[Saved entries]
:::::

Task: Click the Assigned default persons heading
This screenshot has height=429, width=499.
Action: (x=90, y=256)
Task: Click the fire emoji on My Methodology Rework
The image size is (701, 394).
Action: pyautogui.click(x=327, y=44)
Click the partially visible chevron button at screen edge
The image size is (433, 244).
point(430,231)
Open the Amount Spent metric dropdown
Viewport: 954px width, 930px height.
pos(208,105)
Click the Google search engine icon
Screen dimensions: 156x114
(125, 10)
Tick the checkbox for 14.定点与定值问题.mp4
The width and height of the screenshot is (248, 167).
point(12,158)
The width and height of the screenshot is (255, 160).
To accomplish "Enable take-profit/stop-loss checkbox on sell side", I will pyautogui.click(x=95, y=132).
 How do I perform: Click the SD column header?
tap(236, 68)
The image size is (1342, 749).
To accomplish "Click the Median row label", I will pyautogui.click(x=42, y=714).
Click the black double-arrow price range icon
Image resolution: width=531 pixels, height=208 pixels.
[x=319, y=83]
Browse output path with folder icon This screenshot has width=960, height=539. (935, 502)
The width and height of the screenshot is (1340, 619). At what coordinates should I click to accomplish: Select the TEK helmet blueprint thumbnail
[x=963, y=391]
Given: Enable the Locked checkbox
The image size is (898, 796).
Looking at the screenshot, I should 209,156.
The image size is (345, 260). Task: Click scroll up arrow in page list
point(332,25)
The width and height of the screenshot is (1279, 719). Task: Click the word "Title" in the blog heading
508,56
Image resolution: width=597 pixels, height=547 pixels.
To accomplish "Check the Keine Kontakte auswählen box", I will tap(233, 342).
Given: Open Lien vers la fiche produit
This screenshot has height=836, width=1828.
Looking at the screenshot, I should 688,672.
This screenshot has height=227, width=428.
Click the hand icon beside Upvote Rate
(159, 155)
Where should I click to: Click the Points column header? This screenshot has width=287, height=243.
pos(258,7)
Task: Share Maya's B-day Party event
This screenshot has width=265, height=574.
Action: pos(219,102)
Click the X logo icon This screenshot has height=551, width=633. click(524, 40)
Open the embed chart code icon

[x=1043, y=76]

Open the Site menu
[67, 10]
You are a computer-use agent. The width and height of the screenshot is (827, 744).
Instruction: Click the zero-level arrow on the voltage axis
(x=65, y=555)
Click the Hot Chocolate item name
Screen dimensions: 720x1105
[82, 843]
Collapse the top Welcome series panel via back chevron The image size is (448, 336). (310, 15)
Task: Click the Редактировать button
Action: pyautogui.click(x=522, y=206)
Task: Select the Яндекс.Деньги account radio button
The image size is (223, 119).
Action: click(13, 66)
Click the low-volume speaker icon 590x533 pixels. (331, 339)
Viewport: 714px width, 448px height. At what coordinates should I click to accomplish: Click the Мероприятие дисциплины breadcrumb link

:::::

In the data above, copy every line where the string "will" appears.

To accomplish "Enable take-profit/stop-loss checkbox on sell side", I will pyautogui.click(x=95, y=132).
To accomplish "Click the Median row label", I will pyautogui.click(x=42, y=714).
To accomplish "Check the Keine Kontakte auswählen box", I will tap(233, 342).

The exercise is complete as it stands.